Umair Khalid

Hughes-Stovin Syndrome

Hughes-Stovin Syndrome (HSS) is a very rare clinical disorder characterized by thrombophlebitis and multiple pulmonary and/or bronchial aneurysms. Less than 40 published cases of HSS have been described in English medical literature so far. The exact etiology and pathogenesis of HSS is unknown; possible causes include infections and angiodysplasia. HSS has also been considered as a variant of Behcets disease (BD). Patients with HSS usually present with cough, dyspnea, fever, chest pain and haemoptysis. The management of HSS can either be medical or surgical. Medical management includes the use of steroids and cytotoxic agents. Cyclophosphamide, in particular, is a favored therapeutic agent in this regard. Antibiotics have no proven role in HSS while anticoagulants and thombolytic agents are generally contraindicated due to an increased risk of fatal hemorrhage. However, their use may be considered with great care under special circumstances, for instance, intracardiac thrombi or massive pulmonary embolism. For cases of massive hemoptysis due to large pulmonary aneurysms or those with lesions confined to one segment or one lung, lobectomy or pneumectomy can be carried out.

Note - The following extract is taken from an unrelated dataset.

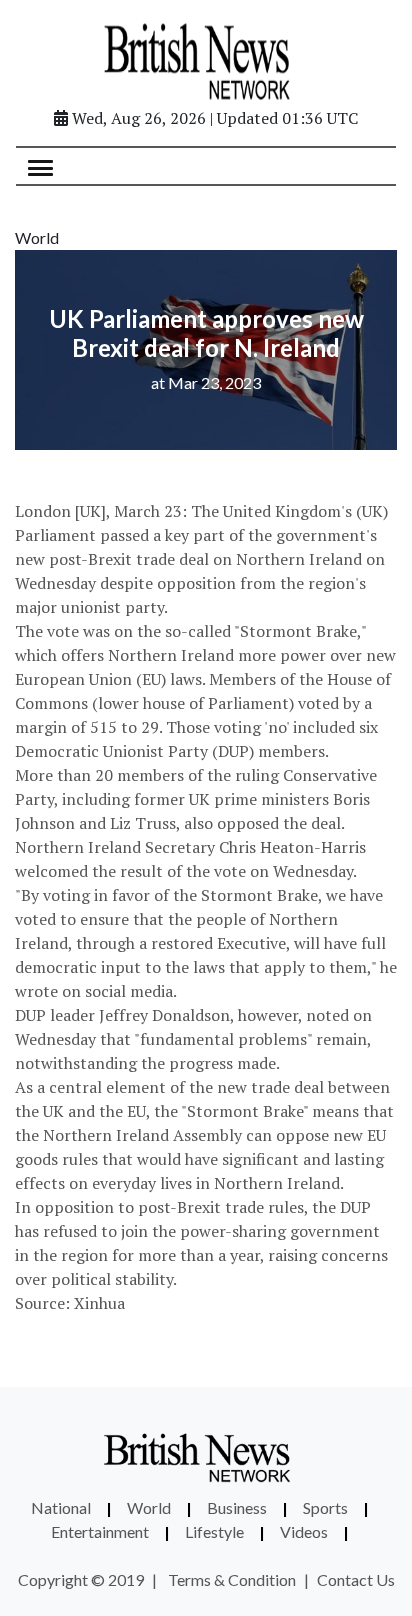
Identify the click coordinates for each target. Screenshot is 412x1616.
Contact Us (356, 1579)
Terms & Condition (232, 1579)
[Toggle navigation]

However, surgical risks merit serious consideration and must be discussed with the patient. Transcatheter arterial embolization has emerged as a less invasive alternative to surgery in selected cases of HSS. Overall, patients with HSS have a poor prognosis and aneurysmal rupture is the leading cause of death. However, early diagnosis and timely intervention is crucial in improving the prognosis. There is a need to clearly elucidate the genetic, etiologic and pathologic basis for HSS in the future. Although most of the evidence put forward to refute the role of an infectious agent in the etiology and pathogenesis of HSS is based on negative blood and other body fluid cultures, more robust objective assessment is needed through the use of electron microscopy or 16 sRNA studies. The development of better therapeutic agents is also needed to address and prevent the serious consequences arising from pulmonary arterial aneurysms seen in BD and HSS. Also, the issue of anticoagulation in these patients is challenging and requires further deliberation.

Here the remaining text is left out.